-- START OF INFORMATION SUPPLIED --

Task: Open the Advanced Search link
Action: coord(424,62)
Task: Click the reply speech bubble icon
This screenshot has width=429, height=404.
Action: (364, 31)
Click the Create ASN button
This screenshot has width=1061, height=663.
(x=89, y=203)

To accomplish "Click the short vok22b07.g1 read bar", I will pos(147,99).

-- END OF INFORMATION SUPPLIED --
-- START OF INFORMATION SUPPLIED --

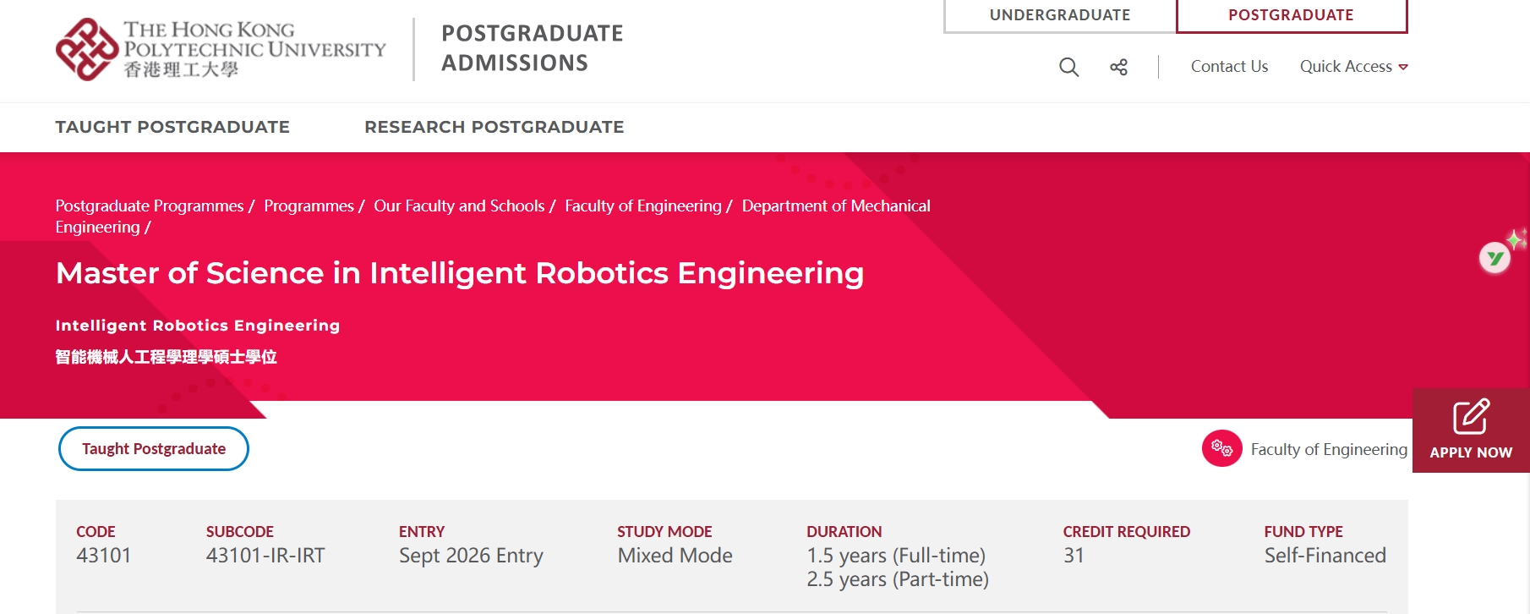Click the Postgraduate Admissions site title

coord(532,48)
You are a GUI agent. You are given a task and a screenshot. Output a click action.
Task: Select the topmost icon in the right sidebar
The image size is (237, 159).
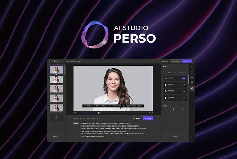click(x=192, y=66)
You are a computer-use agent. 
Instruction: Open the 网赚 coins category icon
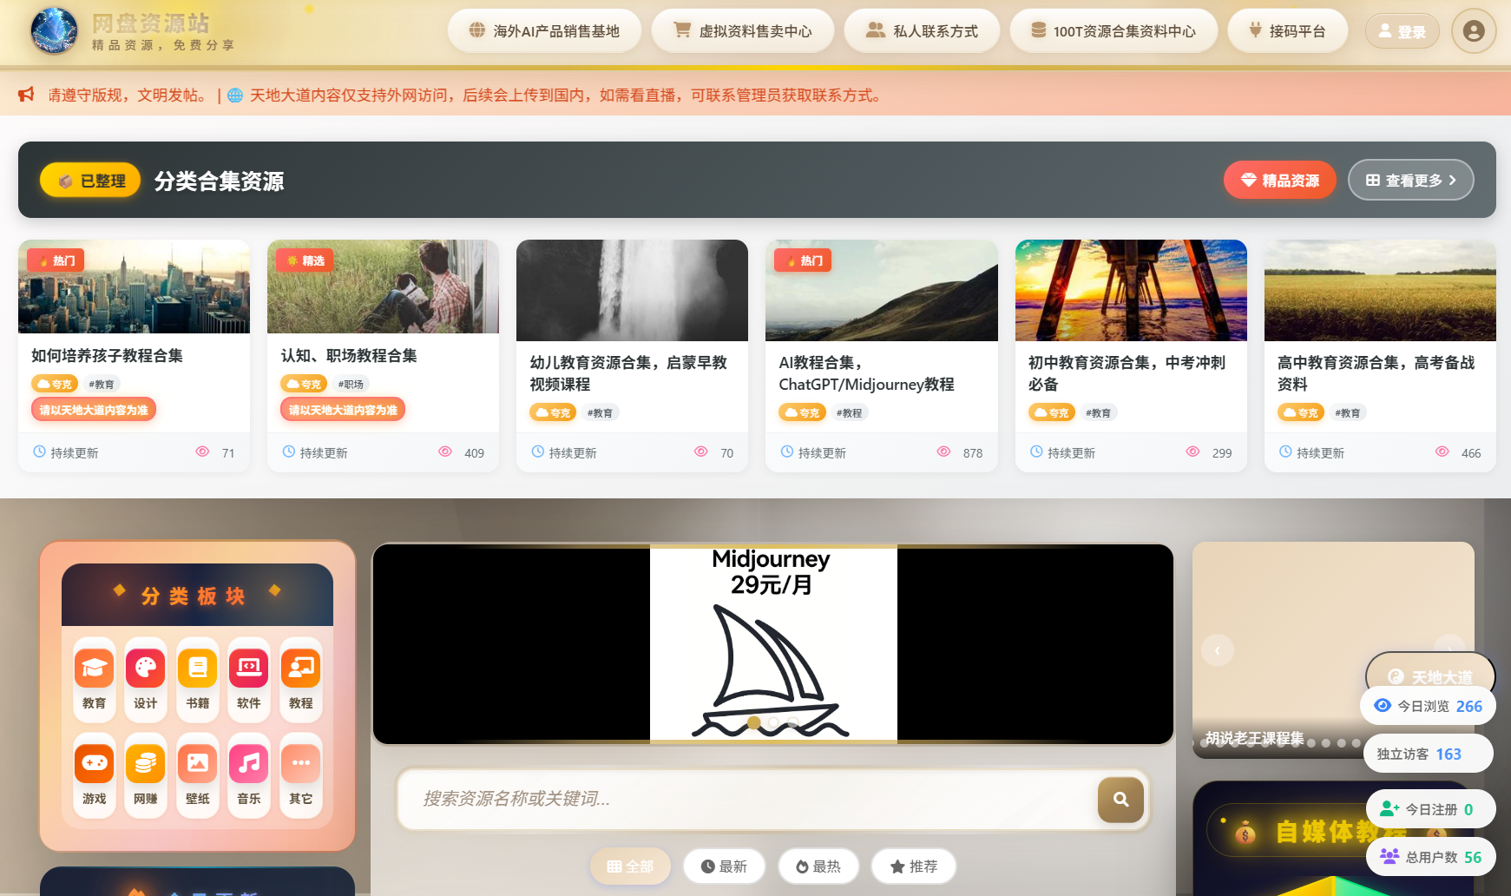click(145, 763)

-- END OF INFORMATION SUPPLIED --

TO DO: Rewrite everything from the line with "You are a GUI" to the line with "click(x=192, y=66)", both included, with the request text kept but the pictures dropped. Scale each coordinate in the answers by 0.85 and round to whole numbers, with halves going up.

EXERCISE RESPONSE:
You are a GUI agent. You are given a task and a screenshot. Output a click action.
Task: Select the topmost icon in the right sidebar
The image size is (237, 159).
click(x=163, y=56)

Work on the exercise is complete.